## [Task directions]
Copy out the rows word for word, covering the stretch from the very first row through the line that contains "[1055, 559]".

— start of Extracted entries —

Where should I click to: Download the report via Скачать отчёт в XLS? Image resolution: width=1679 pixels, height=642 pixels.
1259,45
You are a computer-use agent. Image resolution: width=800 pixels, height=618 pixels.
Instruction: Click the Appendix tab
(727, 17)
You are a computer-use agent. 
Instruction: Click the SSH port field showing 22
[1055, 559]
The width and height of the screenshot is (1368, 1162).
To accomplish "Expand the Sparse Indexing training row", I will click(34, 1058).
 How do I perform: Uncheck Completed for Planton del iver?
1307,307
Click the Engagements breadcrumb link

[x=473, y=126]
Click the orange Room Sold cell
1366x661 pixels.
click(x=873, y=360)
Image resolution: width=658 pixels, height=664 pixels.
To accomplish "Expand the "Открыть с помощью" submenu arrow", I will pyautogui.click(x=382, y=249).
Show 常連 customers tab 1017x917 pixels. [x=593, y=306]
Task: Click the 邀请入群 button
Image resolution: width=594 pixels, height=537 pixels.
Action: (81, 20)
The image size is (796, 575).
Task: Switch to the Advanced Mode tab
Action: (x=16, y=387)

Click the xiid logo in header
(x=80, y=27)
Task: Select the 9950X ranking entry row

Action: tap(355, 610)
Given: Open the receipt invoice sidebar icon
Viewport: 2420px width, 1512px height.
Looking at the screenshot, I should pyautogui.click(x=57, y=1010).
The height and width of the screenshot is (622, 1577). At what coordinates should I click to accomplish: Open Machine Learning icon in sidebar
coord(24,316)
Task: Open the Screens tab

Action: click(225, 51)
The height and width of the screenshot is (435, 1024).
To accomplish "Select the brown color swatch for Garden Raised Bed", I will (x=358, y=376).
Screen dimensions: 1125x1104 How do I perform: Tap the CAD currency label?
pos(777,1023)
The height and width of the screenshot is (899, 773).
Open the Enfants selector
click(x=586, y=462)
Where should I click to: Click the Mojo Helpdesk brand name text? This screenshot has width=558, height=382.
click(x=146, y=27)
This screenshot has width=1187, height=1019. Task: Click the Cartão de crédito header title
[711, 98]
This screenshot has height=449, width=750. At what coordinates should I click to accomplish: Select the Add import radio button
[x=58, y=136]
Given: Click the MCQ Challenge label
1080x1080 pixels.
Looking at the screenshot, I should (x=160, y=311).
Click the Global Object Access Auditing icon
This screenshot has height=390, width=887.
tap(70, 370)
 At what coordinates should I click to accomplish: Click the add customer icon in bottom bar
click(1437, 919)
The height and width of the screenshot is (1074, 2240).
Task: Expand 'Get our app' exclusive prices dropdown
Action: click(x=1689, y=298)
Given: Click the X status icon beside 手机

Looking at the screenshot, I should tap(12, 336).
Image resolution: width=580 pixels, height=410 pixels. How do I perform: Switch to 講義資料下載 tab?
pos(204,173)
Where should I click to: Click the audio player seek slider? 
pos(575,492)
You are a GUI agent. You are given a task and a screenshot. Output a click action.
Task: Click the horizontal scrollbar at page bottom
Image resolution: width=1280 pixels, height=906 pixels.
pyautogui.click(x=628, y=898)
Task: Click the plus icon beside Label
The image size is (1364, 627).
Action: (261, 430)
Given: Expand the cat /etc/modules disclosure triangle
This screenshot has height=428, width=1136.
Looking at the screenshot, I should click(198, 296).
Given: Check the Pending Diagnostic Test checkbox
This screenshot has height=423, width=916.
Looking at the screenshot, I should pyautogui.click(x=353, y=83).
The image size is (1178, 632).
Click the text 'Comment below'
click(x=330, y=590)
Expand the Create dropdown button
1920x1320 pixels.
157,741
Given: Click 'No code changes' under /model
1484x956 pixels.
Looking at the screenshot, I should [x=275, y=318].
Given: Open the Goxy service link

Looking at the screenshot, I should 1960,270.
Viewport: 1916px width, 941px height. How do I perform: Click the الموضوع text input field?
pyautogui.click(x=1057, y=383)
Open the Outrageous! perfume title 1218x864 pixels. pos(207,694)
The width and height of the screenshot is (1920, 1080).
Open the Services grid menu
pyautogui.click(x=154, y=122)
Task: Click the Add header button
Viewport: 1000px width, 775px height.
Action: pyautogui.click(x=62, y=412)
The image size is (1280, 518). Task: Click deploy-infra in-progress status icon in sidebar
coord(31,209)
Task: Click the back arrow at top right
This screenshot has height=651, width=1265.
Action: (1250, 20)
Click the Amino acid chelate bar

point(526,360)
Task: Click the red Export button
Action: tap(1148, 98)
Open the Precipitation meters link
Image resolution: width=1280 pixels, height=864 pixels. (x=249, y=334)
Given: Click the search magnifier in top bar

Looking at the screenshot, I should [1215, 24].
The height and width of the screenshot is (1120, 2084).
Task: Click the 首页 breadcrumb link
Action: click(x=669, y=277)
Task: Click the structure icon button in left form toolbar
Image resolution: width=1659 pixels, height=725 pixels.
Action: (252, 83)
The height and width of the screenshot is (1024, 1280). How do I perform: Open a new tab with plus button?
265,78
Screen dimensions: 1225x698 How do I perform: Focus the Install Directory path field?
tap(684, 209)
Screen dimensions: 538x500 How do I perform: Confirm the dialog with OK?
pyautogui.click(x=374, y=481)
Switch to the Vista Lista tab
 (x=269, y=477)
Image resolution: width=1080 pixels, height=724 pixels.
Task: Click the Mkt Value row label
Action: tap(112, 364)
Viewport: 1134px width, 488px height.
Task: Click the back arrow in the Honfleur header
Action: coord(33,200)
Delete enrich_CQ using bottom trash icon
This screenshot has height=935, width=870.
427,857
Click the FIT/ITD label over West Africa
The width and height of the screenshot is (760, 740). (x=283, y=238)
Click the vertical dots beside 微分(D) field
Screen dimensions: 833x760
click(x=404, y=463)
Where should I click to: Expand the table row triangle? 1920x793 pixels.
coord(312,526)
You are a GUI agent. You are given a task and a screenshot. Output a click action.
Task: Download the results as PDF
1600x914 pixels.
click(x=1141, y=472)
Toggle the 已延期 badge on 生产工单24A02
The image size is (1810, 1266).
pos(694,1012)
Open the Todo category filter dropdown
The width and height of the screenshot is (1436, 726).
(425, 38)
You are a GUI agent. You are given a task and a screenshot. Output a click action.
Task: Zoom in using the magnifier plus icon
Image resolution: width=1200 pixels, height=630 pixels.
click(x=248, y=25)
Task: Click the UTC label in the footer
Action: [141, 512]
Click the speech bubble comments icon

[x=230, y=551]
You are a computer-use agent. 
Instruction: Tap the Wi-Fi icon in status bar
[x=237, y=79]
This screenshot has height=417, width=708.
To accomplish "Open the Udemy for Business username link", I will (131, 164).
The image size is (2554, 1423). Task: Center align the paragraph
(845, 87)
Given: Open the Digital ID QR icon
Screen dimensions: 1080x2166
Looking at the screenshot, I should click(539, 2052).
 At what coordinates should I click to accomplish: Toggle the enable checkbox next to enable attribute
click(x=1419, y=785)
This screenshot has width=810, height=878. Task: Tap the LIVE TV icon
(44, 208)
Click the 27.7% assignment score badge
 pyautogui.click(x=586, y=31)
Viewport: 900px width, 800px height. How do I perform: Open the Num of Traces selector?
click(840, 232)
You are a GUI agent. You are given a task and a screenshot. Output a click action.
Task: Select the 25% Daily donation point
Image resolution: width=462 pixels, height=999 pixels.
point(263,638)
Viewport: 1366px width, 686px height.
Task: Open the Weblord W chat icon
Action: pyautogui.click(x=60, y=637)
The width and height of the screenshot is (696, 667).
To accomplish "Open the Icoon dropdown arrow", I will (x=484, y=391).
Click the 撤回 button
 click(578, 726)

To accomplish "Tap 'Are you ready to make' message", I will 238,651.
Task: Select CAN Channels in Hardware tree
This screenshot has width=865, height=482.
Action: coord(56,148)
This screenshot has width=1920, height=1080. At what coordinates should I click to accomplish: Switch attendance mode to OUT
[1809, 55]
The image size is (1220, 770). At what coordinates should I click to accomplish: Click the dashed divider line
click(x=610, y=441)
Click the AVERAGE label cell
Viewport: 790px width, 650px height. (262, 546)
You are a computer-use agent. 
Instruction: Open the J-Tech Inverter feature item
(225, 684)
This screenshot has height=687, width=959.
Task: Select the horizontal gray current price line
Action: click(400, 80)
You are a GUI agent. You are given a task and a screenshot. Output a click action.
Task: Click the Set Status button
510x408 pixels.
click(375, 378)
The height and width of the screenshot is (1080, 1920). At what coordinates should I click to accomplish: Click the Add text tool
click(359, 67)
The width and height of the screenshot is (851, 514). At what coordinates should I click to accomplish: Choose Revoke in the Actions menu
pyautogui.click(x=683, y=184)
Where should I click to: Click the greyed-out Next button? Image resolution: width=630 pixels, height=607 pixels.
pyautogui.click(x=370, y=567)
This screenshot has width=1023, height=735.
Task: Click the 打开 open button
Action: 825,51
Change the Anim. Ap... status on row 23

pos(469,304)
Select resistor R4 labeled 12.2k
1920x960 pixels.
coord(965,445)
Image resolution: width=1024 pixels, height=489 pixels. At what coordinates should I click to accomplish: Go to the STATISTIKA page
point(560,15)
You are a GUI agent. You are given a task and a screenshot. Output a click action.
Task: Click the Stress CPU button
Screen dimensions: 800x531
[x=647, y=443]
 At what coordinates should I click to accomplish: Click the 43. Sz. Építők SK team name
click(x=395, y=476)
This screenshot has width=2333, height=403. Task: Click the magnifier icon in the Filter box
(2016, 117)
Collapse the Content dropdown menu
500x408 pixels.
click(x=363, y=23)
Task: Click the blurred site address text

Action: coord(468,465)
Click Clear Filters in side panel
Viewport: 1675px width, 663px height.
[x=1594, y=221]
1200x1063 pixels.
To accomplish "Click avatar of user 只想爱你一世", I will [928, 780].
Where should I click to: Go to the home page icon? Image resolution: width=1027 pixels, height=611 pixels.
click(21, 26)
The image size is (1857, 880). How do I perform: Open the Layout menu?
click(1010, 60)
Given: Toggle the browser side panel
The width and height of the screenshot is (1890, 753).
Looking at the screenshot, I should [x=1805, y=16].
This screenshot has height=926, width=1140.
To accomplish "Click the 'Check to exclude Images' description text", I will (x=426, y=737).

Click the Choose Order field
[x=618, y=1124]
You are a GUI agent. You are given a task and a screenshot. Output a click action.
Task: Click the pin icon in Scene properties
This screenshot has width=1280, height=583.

— end of Extracted entries —

## [Reply to the task]
Where should I click to: Download the report via Скачать отчёт в XLS? Image resolution: width=1679 pixels, height=642 pixels.
1259,45
You are a computer-use agent. Image resolution: width=800 pixels, height=618 pixels.
Instruction: Click the Appendix tab
(727, 17)
You are a computer-use agent. 
Instruction: Click the SSH port field showing 22
[1055, 559]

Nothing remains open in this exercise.